◆ Work instructions
In the records below, find the line with "At what coordinates should I click to accomplish: Open" and repeat exactly every line from it through the line with "Viewport: 539px width, 743px height.". Pictures stay out.

◆ Input for this task

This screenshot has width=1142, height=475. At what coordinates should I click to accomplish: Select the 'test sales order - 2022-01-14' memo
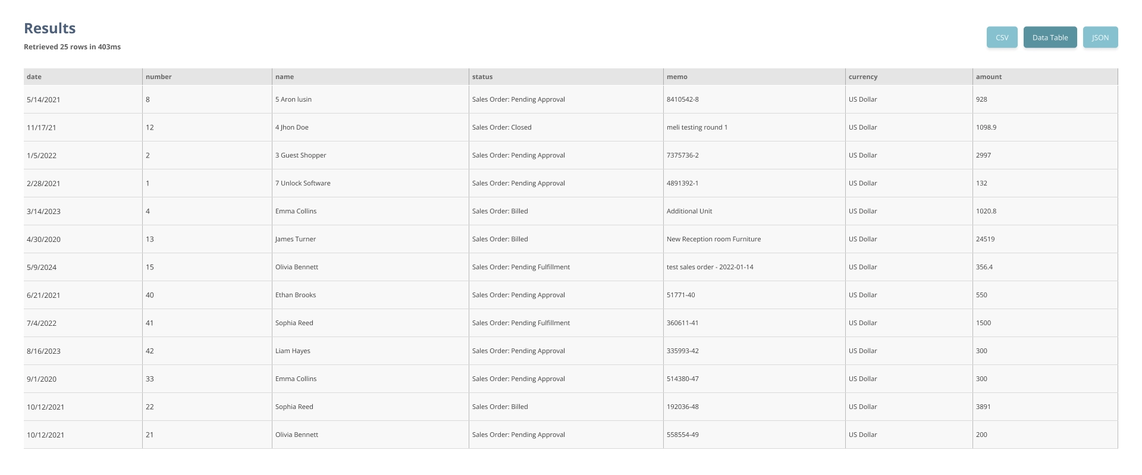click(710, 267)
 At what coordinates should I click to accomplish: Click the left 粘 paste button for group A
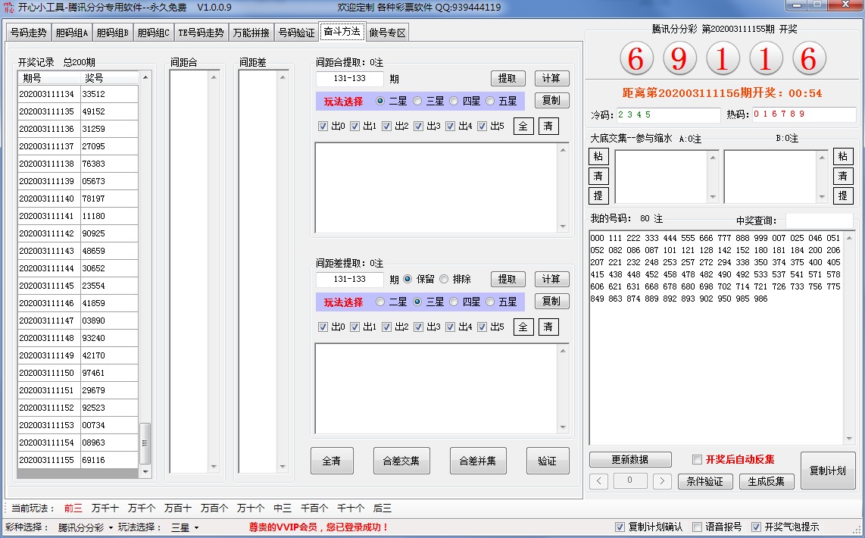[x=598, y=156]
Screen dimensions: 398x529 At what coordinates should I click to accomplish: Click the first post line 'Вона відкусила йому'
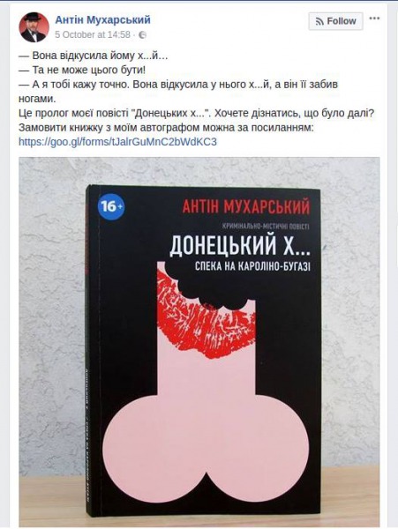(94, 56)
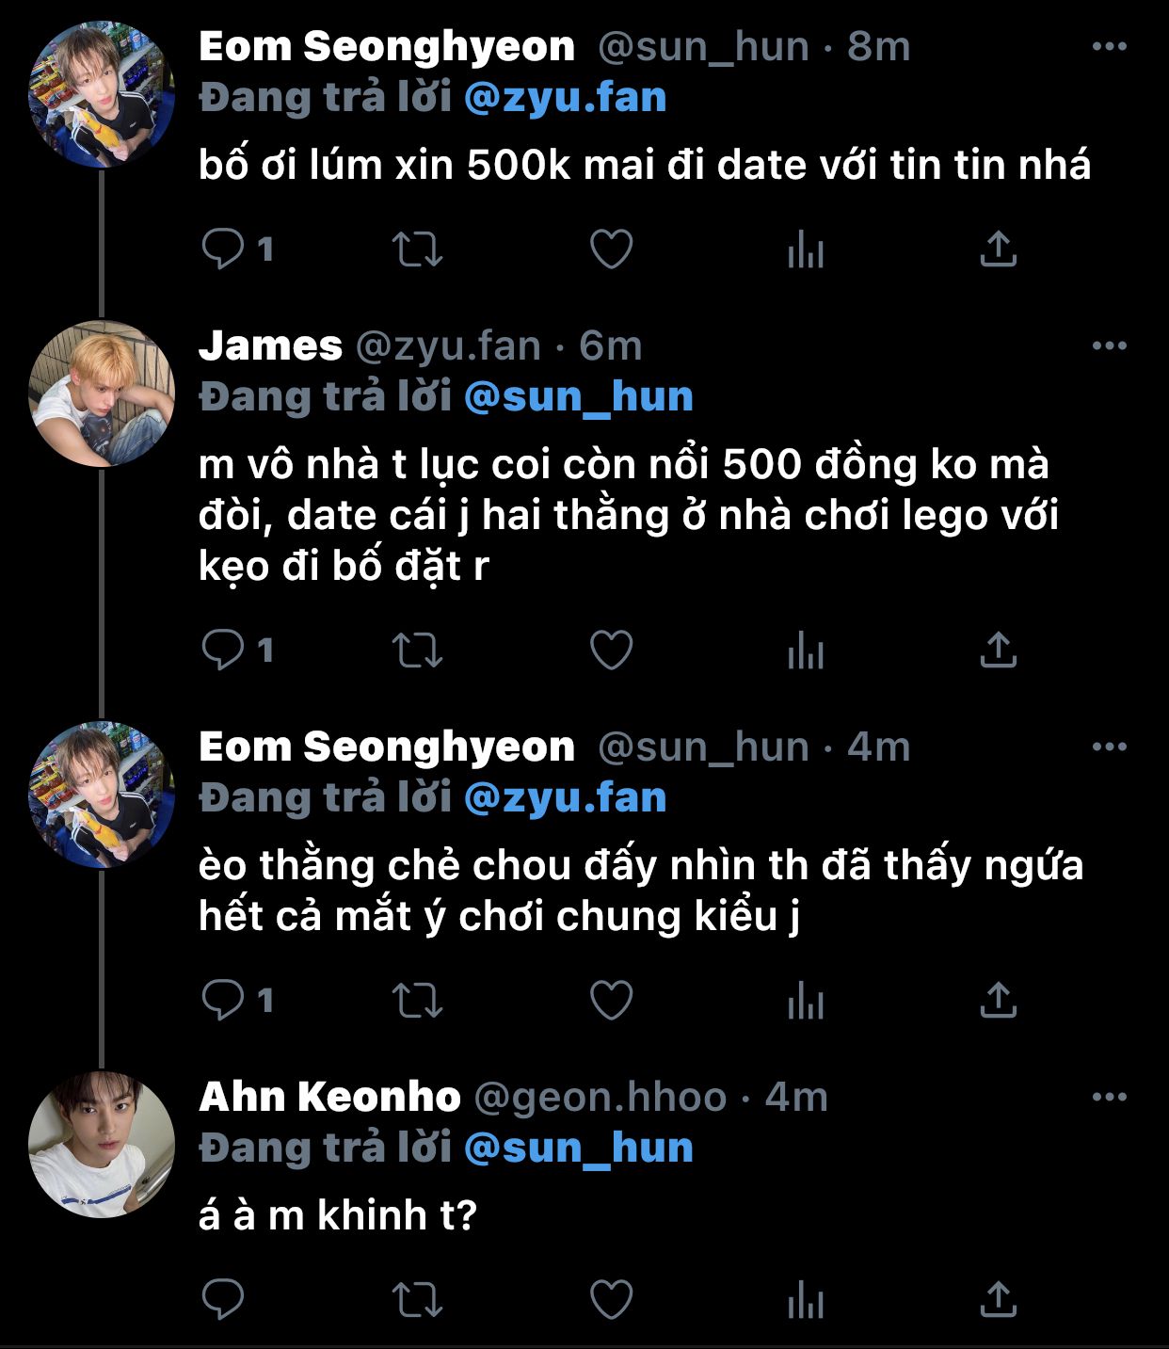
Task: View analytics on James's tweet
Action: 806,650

---

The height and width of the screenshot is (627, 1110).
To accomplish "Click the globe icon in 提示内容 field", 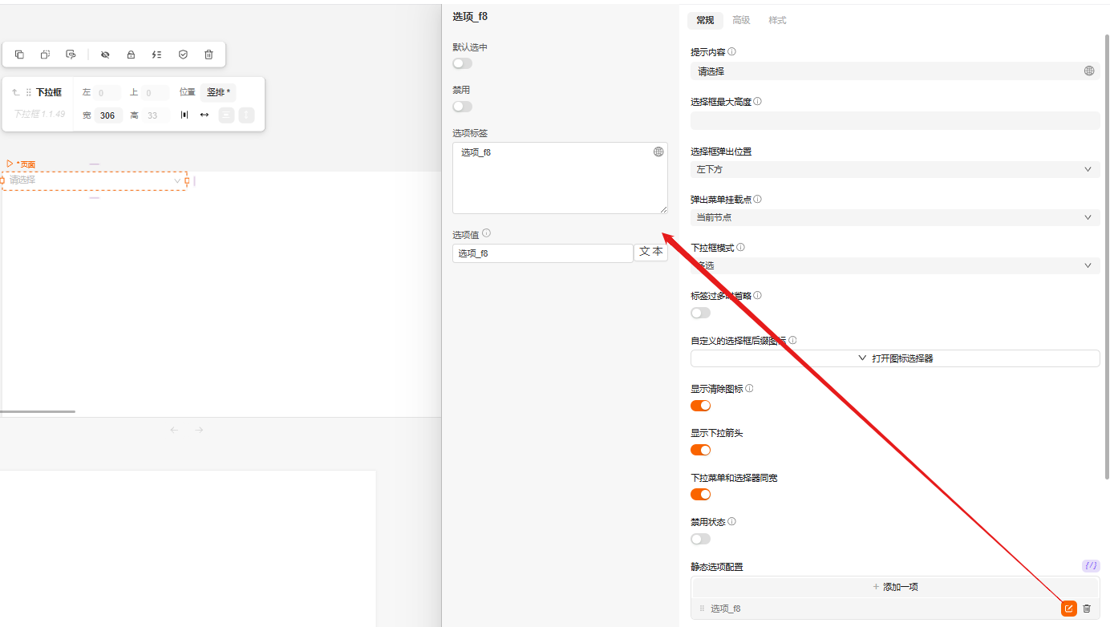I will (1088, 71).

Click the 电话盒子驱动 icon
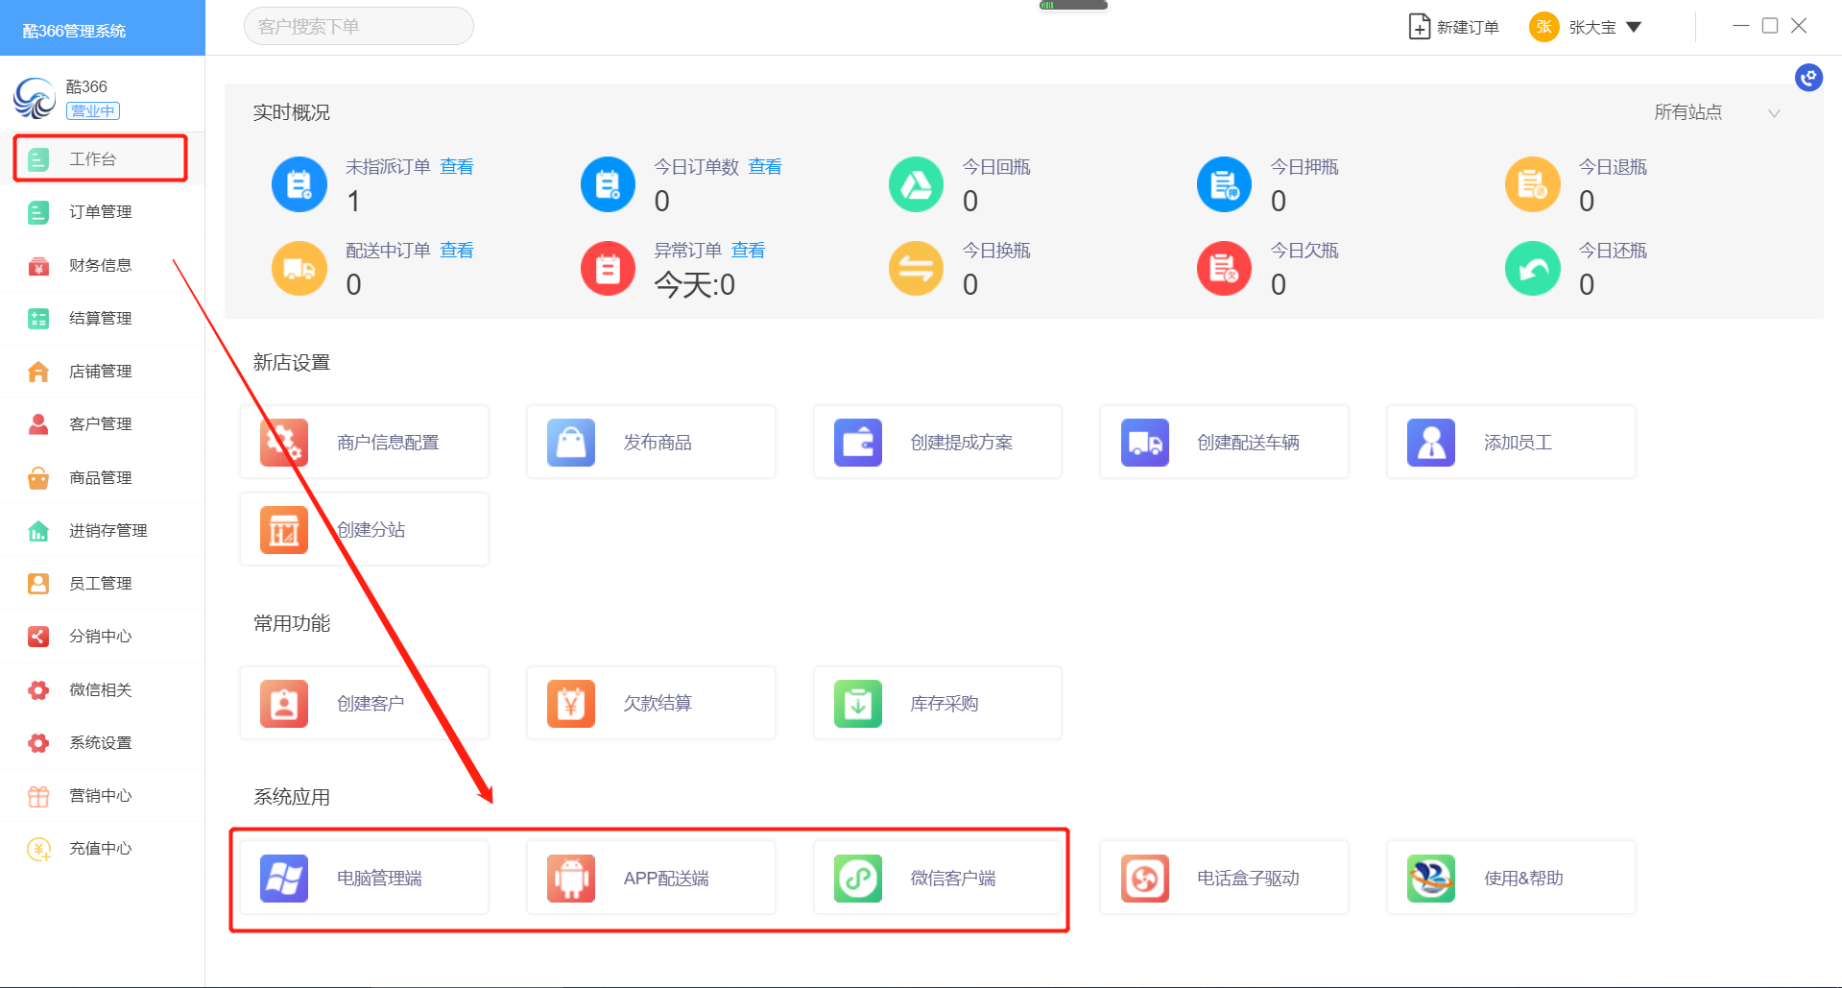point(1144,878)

==

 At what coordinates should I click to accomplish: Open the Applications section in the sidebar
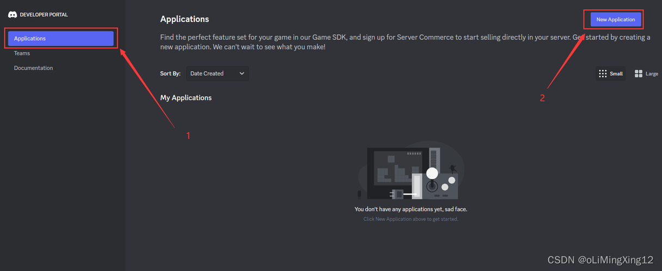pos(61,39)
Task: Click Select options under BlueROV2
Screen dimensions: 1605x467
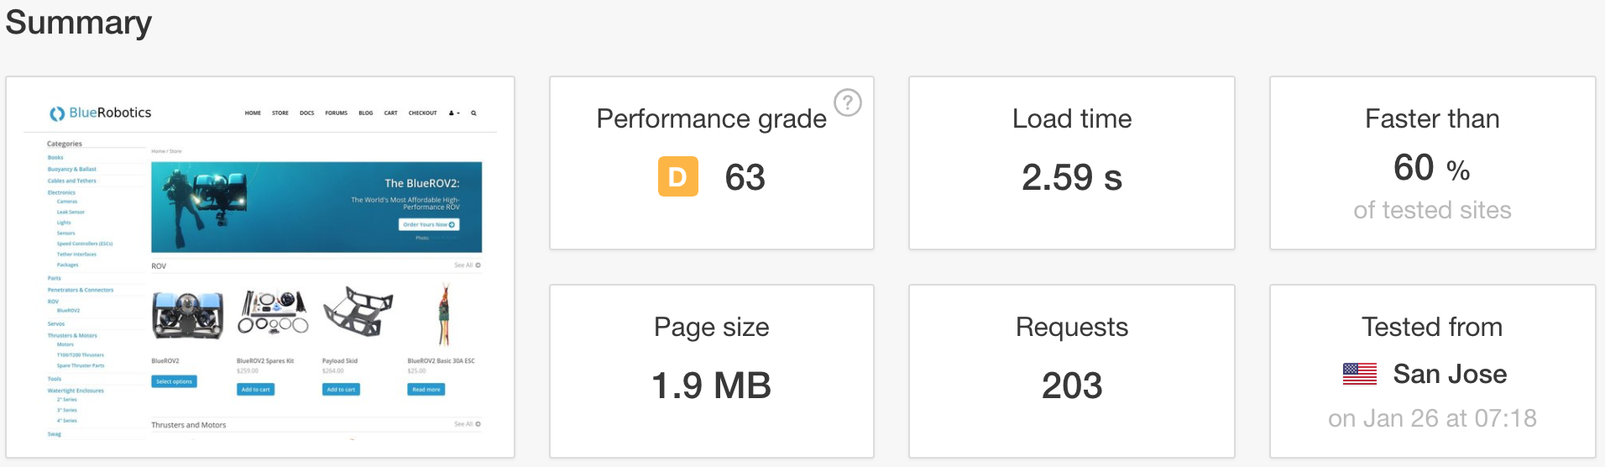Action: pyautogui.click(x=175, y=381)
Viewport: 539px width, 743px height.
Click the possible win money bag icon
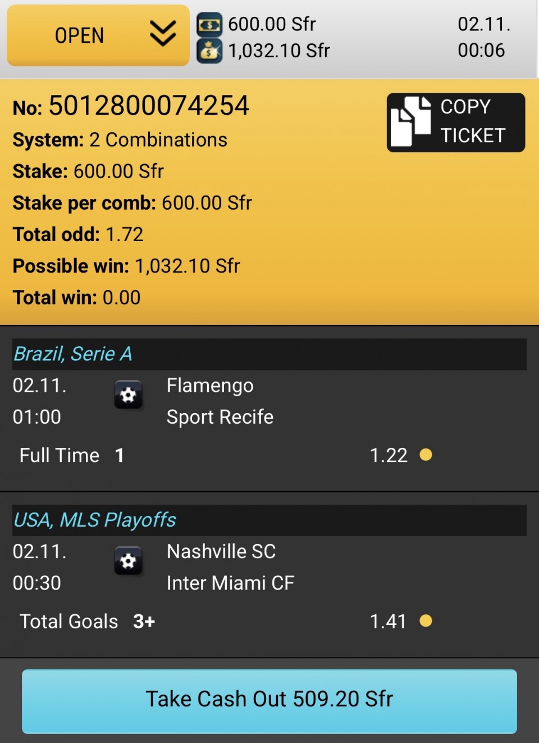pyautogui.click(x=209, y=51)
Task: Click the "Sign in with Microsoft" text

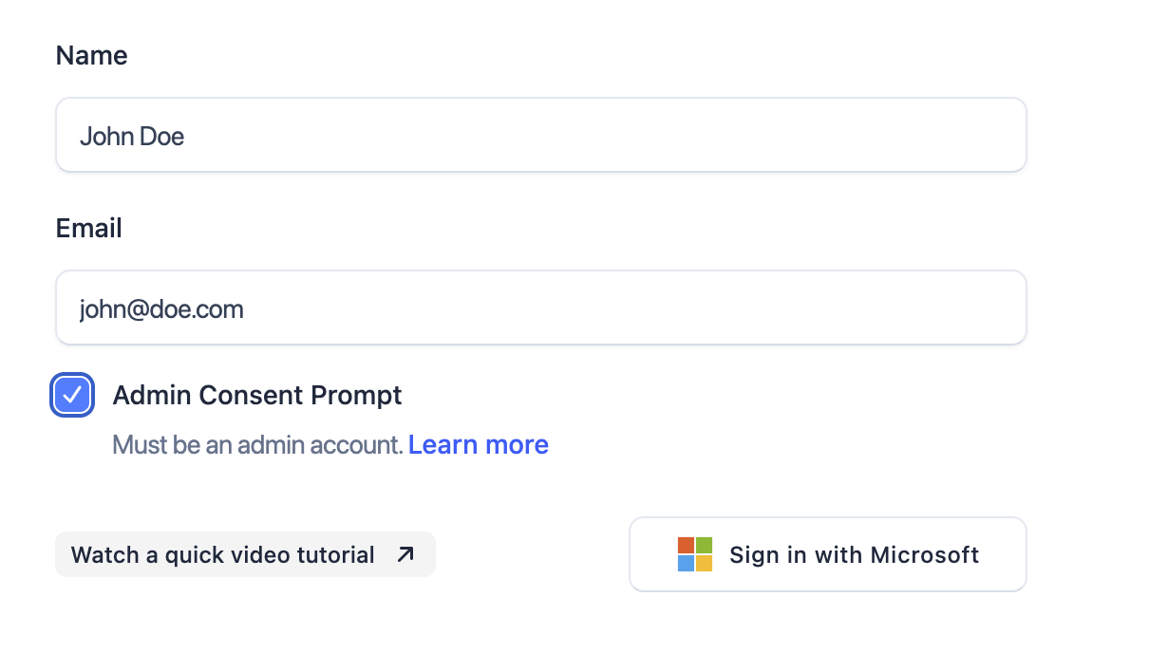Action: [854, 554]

◆ Completed exercise
 At what coordinates should I click to accomplish: Open the Applications section in the sidebar
pos(61,39)
Task: Click Select options under BlueROV2
Screen dimensions: 1605x467
Action: pyautogui.click(x=175, y=381)
Viewport: 539px width, 743px height.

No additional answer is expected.